== What is required ==
Repeat exactly, please, the opening lines of the data below, through and including the line where "Screenshot is 1470x1184." sits.

Records excerpted from a collection:
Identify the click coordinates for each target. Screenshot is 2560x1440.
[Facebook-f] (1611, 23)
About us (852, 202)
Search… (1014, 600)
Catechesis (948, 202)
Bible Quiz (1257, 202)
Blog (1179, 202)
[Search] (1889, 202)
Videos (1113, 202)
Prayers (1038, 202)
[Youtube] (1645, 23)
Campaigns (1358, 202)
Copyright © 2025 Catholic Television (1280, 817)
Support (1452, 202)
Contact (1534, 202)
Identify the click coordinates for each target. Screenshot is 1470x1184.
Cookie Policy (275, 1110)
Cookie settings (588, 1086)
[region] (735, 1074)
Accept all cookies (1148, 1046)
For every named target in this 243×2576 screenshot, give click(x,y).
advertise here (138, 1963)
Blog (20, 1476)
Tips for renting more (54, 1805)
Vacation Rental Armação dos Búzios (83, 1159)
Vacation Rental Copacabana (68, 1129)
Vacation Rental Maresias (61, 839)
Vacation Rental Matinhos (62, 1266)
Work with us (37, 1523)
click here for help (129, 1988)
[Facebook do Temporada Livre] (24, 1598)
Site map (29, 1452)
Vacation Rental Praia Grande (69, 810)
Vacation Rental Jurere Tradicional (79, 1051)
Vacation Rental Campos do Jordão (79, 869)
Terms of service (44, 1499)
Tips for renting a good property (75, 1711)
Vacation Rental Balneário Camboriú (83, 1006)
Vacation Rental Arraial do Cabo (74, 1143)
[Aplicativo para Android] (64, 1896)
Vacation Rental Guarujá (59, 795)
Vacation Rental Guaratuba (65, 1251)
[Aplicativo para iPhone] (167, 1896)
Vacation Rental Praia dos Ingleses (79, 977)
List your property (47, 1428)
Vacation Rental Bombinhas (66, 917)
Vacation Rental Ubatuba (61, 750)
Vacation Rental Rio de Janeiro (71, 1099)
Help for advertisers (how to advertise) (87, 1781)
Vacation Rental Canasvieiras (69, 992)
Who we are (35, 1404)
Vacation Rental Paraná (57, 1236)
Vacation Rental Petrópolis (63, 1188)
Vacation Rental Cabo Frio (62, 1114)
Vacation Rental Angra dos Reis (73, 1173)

== Response below ==
Identify the click coordinates for each target. Screenshot is 2560x1440.
[Facebook-f] (1611, 23)
About us (852, 202)
Search… (1014, 600)
Catechesis (948, 202)
Bible Quiz (1257, 202)
Blog (1179, 202)
[Search] (1889, 202)
Videos (1113, 202)
Prayers (1038, 202)
[Youtube] (1645, 23)
Campaigns (1358, 202)
Copyright © 2025 Catholic Television (1280, 817)
Support (1452, 202)
Contact (1534, 202)
Identify the click coordinates for each target. Screenshot is 1470x1184.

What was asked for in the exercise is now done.